§ What is expected
Here are some records. Print all of them exactly.
Input for this task below:
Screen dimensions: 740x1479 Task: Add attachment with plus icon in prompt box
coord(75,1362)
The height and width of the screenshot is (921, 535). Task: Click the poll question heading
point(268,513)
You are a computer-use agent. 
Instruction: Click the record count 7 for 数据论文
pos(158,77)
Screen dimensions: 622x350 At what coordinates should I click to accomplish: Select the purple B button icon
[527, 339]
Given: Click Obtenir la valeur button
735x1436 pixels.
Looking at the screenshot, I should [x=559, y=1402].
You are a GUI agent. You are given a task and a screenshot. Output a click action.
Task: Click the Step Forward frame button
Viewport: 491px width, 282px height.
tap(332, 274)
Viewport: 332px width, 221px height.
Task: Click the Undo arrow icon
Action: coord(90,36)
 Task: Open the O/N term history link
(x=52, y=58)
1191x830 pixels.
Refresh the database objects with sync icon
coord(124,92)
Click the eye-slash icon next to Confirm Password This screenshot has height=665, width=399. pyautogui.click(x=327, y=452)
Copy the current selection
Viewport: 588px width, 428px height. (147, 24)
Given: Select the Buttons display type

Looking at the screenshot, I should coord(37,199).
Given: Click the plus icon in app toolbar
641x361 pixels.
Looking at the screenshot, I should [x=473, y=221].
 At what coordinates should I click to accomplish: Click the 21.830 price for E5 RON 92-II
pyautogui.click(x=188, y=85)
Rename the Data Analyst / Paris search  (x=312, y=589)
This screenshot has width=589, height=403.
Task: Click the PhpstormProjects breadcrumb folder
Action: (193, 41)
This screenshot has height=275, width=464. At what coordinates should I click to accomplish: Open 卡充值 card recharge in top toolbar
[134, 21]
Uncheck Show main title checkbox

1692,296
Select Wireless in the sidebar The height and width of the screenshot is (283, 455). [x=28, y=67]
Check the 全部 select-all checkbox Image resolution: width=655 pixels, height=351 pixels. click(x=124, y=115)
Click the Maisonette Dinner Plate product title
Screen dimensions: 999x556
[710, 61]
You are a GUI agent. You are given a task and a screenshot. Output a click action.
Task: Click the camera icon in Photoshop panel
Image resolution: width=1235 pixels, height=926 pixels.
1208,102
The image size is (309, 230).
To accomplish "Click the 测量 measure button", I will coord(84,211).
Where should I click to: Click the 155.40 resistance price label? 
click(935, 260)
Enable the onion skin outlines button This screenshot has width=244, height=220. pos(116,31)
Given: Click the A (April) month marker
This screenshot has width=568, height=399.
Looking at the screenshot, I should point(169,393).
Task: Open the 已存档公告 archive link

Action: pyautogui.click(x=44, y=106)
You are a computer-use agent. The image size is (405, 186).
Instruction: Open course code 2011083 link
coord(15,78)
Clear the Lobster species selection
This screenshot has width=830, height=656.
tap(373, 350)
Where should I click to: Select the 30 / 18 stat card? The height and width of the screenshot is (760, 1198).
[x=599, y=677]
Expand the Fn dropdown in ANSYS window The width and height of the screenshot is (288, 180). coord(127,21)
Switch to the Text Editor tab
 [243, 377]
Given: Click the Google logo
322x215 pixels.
End of Input for this task.
§ Exercise solution
Screen dimensions: 740x1479 Task: Add attachment with plus icon in prompt box
coord(75,1362)
The height and width of the screenshot is (921, 535). Task: Click the poll question heading
point(268,513)
You are a computer-use agent. 
Instruction: Click the record count 7 for 数据论文
pos(158,77)
Screen dimensions: 622x350 At what coordinates should I click to accomplish: Select the purple B button icon
[527, 339]
Given: Click Obtenir la valeur button
735x1436 pixels.
Looking at the screenshot, I should [x=559, y=1402].
You are a GUI agent. You are given a task and a screenshot. Output a click action.
Task: Click the Step Forward frame button
Viewport: 491px width, 282px height.
tap(332, 274)
Viewport: 332px width, 221px height.
Task: Click the Undo arrow icon
Action: coord(90,36)
 Task: Open the O/N term history link
(x=52, y=58)
1191x830 pixels.
Refresh the database objects with sync icon
coord(124,92)
Click the eye-slash icon next to Confirm Password This screenshot has height=665, width=399. pyautogui.click(x=327, y=452)
Copy the current selection
Viewport: 588px width, 428px height. (147, 24)
Given: Select the Buttons display type

Looking at the screenshot, I should coord(37,199).
Given: Click the plus icon in app toolbar
641x361 pixels.
Looking at the screenshot, I should [x=473, y=221].
 At what coordinates should I click to accomplish: Click the 21.830 price for E5 RON 92-II
pyautogui.click(x=188, y=85)
Rename the Data Analyst / Paris search  (x=312, y=589)
This screenshot has width=589, height=403.
Task: Click the PhpstormProjects breadcrumb folder
Action: (193, 41)
This screenshot has height=275, width=464. At what coordinates should I click to accomplish: Open 卡充值 card recharge in top toolbar
[134, 21]
Uncheck Show main title checkbox

1692,296
Select Wireless in the sidebar The height and width of the screenshot is (283, 455). [x=28, y=67]
Check the 全部 select-all checkbox Image resolution: width=655 pixels, height=351 pixels. click(x=124, y=115)
Click the Maisonette Dinner Plate product title
Screen dimensions: 999x556
[710, 61]
You are a GUI agent. You are given a task and a screenshot. Output a click action.
Task: Click the camera icon in Photoshop panel
Image resolution: width=1235 pixels, height=926 pixels.
1208,102
The image size is (309, 230).
To accomplish "Click the 测量 measure button", I will coord(84,211).
Where should I click to: Click the 155.40 resistance price label? 
click(935, 260)
Enable the onion skin outlines button This screenshot has width=244, height=220. pos(116,31)
Given: Click the A (April) month marker
This screenshot has width=568, height=399.
Looking at the screenshot, I should point(169,393).
Task: Open the 已存档公告 archive link

Action: pyautogui.click(x=44, y=106)
You are a computer-use agent. The image size is (405, 186).
Instruction: Open course code 2011083 link
coord(15,78)
Clear the Lobster species selection
This screenshot has width=830, height=656.
tap(373, 350)
Where should I click to: Select the 30 / 18 stat card? The height and width of the screenshot is (760, 1198).
[x=599, y=677]
Expand the Fn dropdown in ANSYS window The width and height of the screenshot is (288, 180). coord(127,21)
Switch to the Text Editor tab
 [243, 377]
Given: Click the Google logo
322x215 pixels.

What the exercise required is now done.